Staff at Inventium were initially worried that emergencies would occur while they weren’t there.

To overcome this fear, most of us would check our inbox a couple of times on Fridays. We also put our mobile number in an Out of Office auto-responder email. After tracking how many urgent issues arose during those initial six months, we realised our fear was unfounded.

Less than five “urgent” things happened. And really, those five things all could have probably waited until Monday.

Unless you’re a heart surgeon, most things are not life or death matters.

Being more productive can make us feel happier

We often think about being more productive as something that our bosses will appreciate because we will be able to get more work done for them.
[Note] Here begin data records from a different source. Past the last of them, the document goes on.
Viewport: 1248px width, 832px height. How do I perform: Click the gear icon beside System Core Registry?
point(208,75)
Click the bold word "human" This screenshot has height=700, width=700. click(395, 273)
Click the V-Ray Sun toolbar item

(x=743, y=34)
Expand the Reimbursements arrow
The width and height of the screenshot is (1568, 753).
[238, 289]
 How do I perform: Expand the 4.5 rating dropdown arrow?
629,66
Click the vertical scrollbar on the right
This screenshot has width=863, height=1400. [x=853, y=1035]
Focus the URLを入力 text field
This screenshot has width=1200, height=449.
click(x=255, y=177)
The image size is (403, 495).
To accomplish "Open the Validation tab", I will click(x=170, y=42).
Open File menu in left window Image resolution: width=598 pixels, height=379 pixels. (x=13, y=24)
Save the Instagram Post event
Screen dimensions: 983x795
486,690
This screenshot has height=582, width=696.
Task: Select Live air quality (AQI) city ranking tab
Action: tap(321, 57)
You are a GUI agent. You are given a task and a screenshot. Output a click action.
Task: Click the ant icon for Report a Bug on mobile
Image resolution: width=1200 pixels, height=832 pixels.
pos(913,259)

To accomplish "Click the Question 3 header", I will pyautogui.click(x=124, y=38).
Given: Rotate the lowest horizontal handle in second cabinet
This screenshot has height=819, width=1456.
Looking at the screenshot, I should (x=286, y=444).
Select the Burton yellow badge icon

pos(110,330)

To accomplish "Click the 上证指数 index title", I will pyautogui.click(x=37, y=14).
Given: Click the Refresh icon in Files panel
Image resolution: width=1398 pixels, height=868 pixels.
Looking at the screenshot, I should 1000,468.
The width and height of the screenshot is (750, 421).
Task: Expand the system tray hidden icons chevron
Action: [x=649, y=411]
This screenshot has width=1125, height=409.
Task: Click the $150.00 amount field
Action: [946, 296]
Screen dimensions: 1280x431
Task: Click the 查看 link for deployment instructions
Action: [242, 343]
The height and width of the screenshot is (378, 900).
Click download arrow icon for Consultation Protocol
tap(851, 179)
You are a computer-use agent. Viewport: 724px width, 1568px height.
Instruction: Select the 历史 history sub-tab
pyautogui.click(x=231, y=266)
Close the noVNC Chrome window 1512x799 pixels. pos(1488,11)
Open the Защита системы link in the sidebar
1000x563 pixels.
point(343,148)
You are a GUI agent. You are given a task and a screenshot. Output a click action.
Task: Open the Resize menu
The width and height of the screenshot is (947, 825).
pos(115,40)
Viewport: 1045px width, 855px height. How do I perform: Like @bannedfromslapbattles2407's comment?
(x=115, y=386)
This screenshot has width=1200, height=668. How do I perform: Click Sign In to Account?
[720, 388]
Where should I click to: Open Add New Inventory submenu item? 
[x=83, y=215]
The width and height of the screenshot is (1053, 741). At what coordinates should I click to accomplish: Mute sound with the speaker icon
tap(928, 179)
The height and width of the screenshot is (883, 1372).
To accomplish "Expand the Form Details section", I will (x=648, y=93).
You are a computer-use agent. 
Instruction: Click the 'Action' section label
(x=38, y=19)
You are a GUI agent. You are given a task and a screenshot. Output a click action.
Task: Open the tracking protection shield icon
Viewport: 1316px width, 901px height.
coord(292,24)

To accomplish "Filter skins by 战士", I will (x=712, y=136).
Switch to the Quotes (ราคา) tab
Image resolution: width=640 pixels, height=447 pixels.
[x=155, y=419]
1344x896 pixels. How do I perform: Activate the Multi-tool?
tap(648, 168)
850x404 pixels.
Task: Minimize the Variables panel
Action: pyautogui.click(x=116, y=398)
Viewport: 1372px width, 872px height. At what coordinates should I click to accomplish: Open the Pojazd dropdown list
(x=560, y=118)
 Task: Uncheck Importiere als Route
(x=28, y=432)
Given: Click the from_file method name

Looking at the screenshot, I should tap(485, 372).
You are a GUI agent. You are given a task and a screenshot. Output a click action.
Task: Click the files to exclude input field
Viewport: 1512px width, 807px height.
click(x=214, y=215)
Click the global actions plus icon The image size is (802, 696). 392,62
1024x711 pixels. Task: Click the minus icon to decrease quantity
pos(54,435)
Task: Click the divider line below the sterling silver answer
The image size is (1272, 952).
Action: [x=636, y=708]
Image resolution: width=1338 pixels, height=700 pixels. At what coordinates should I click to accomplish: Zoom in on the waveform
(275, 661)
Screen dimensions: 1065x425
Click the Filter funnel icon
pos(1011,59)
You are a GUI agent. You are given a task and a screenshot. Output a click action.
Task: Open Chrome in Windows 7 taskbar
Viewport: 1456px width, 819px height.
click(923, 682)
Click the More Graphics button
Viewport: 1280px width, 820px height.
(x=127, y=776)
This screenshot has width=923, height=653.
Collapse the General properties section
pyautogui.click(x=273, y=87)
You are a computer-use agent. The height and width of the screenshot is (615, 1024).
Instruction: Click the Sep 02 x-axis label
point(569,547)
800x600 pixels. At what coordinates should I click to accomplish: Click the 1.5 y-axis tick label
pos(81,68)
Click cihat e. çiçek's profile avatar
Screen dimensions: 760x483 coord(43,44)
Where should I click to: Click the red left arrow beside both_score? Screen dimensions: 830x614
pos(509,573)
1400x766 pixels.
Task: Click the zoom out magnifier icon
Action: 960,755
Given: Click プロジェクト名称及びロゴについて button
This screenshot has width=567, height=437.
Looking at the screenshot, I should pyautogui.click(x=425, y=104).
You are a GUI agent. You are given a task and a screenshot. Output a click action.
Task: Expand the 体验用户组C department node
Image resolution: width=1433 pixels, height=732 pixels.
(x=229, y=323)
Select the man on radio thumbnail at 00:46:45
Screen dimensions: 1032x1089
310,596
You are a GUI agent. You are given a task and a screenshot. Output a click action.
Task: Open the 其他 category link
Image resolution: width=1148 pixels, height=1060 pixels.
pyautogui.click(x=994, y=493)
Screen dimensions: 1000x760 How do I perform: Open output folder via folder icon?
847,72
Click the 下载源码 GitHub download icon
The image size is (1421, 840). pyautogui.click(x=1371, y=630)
But actually, being more productive can actually make us happier and healthier.

One of our consultants, who has struggled with an auto-immune disease for the last few years, had a particularly busy start to 2021.

In past workplaces, she told me she would’ve become sick by now and had to take a fair amount of time off work. But having Friday as a recovery day has meant she has only had to take one sick day all year – the least amount of time she has had to take off in over a decade.

And on Sundays, she finds herself really excited for the week to start, rather than dreading it, because she feels geared up, energetic, and ready to go.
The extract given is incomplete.